Two Model Control Variate Monte Carlo

This tutorial describes how to implement and deploy control variate Monte Carlo sampling to compute the statistics of the output of a high-fidelity model using a lower-fidelity model with a known mean. The information presented here builds upon the tutorial Monte Carlo Quadrature. We will focus on estimation of a single statistic for now, but control variates can be used to estiamte multiple statistics simultaneoulsy.

Let us introduce a model $f_{κ}$ with known statistic $Q_{κ}$ . We can use this model to estimate the mean of $f_{α}$ via [LMWOR1982]

Q_{α}^{CV} (Z_{N}) = Q_{α} (Z_{N}) + η (Q_{κ} (Z_{N}) - Q_{κ})

Here $η$ is a free parameter which can be optimized to the reduce the variance of this so called control variate estimator, which is given by

\begin{aligned} V [Q_{α}^{CV} (Z_{N})] & = V [Q_{α} (Z_{N}) + η (Q_{κ} (Z_{N}) - Q_{κ})] \\ = V [Q_{α} (Z_{N})] + η^{2} V [(Q_{κ} (Z_{N}) - Q_{κ})] + 2 η C ov [Q_{α} (Z_{N}), (Q_{κ} (Z_{N}) - Q_{κ})] \\ = V [Q_{α} (Z_{N})] (1 + η^{2} \frac{V [(Q_{κ} (Z_{N}) - Q_{κ})]}{V [Q_{α} (Z_{N})]} + 2 η \frac{C ov [Q_{α} (Z_{N}), (Q_{κ} (Z_{N}) - Q_{κ})]}{V [Q_{α} (Z_{N})]}) . \end{aligned}

The first line follows from the variance of sums of random variables.

We can measure the change in MSE of the control variate estimator from the single model MC estimator, by looking at the ratio of the CVMC and MC estimator variances. This variance reduction ratio is

γ = \frac{V [Q_{α}^{CV} (Z_{N})]}{V [Q_{α} (Z_{N})]} = (1 + η^{2} \frac{V [(Q_{κ} (Z_{N}) - Q_{κ})]}{V [Q_{α} (Z_{N})]} + 2 η \frac{C ov [Q_{α} (Z_{N}), (Q_{κ} (Z_{N}) - Q_{κ})]}{V [Q_{α} (Z_{N})]})

TASK PROMPT: From the control variate Monte Carlo tutorial, extract the stretch starting with "Let us introduce" and going on through "of random variables.", reproducing it word for word.

RECORDED DATA:
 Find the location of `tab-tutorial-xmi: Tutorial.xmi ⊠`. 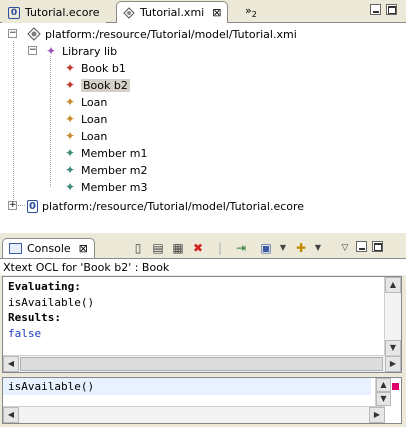

tab-tutorial-xmi: Tutorial.xmi ⊠ is located at coordinates (172, 12).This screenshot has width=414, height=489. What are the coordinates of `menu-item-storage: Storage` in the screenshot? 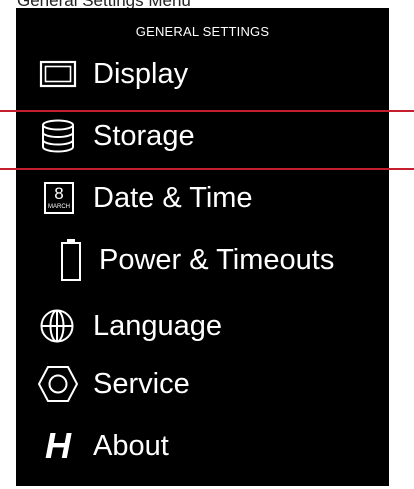 It's located at (202, 136).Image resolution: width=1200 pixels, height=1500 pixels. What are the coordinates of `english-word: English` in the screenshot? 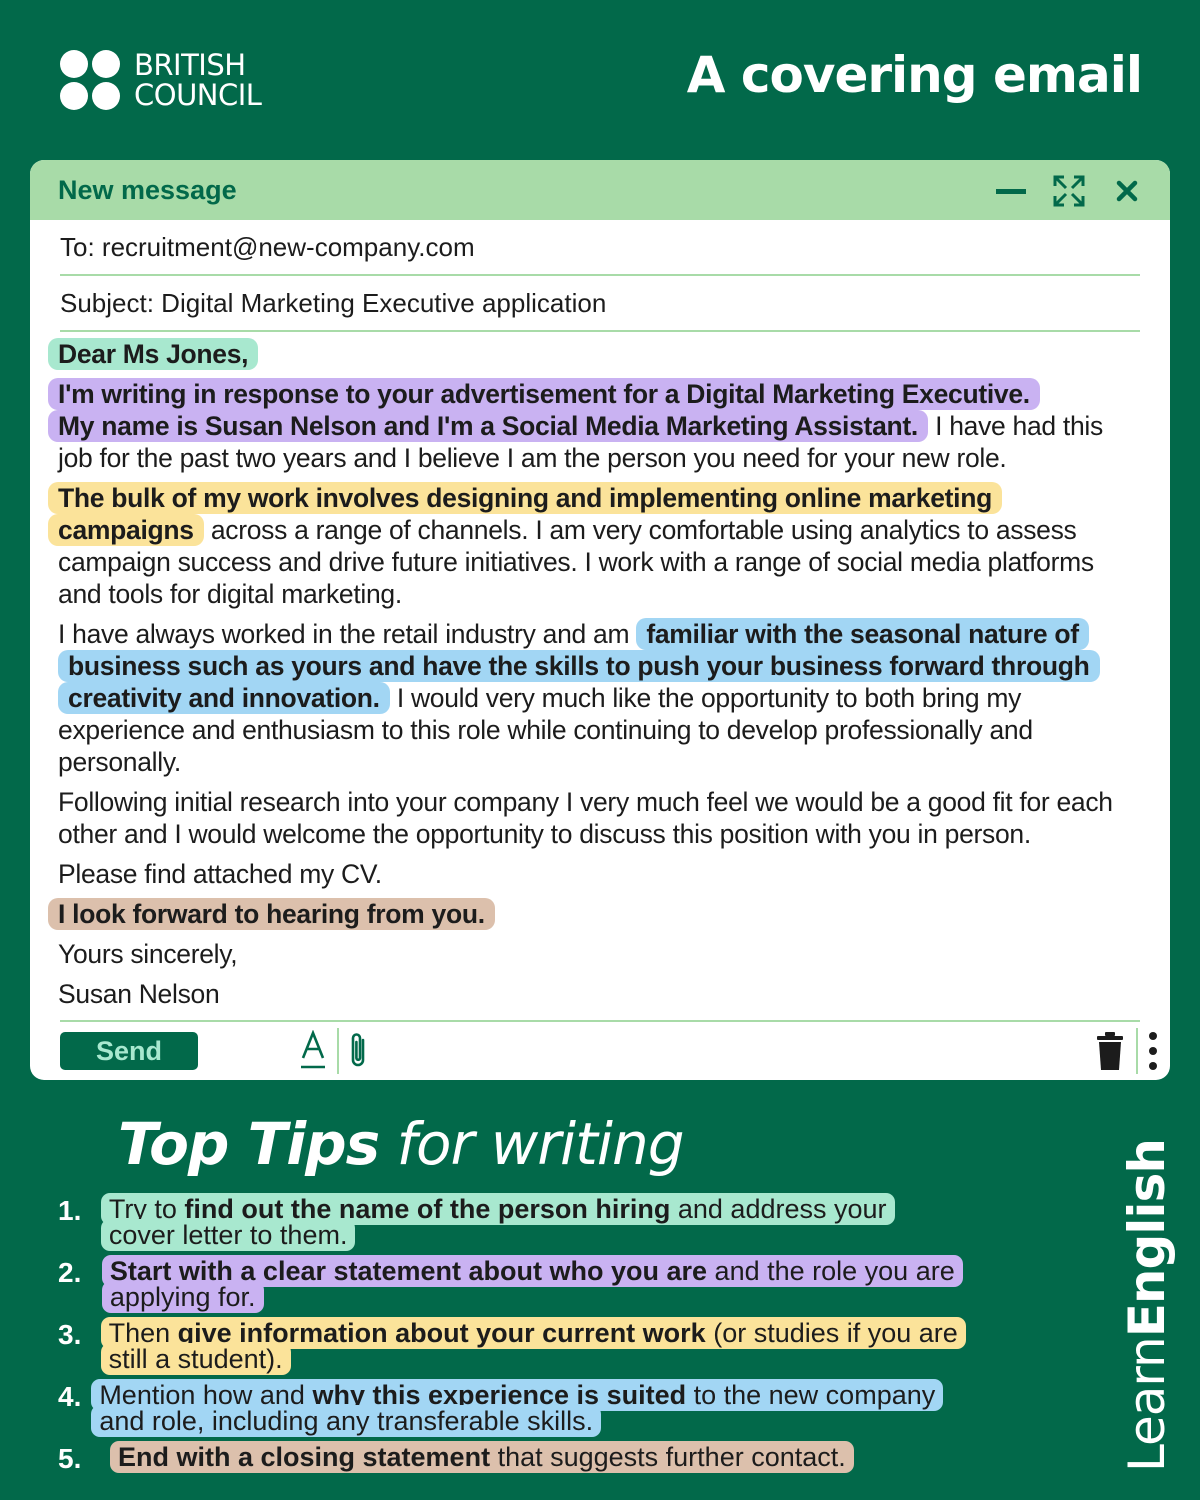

RESULT OF THE EXERCISE:
Let us introduce a model $f_{κ}$ with known statistic $Q_{κ}$ . We can use this model to estimate the mean of $f_{α}$ via [LMWOR1982]

Q_{α}^{CV} (Z_{N}) = Q_{α} (Z_{N}) + η (Q_{κ} (Z_{N}) - Q_{κ})

Here $η$ is a free parameter which can be optimized to the reduce the variance of this so called control variate estimator, which is given by

\begin{aligned} V [Q_{α}^{CV} (Z_{N})] & = V [Q_{α} (Z_{N}) + η (Q_{κ} (Z_{N}) - Q_{κ})] \\ = V [Q_{α} (Z_{N})] + η^{2} V [(Q_{κ} (Z_{N}) - Q_{κ})] + 2 η C ov [Q_{α} (Z_{N}), (Q_{κ} (Z_{N}) - Q_{κ})] \\ = V [Q_{α} (Z_{N})] (1 + η^{2} \frac{V [(Q_{κ} (Z_{N}) - Q_{κ})]}{V [Q_{α} (Z_{N})]} + 2 η \frac{C ov [Q_{α} (Z_{N}), (Q_{κ} (Z_{N}) - Q_{κ})]}{V [Q_{α} (Z_{N})]}) . \end{aligned}

The first line follows from the variance of sums of random variables.